Segment Start: Records for this task

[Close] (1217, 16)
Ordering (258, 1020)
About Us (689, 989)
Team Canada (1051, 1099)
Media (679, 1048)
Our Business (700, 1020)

Segment End: Records for this task

**Problem:** Repeat every record, exactly as written.

**Finished task:**
[Close] (1217, 16)
Ordering (258, 1020)
About Us (689, 989)
Team Canada (1051, 1099)
Media (679, 1048)
Our Business (700, 1020)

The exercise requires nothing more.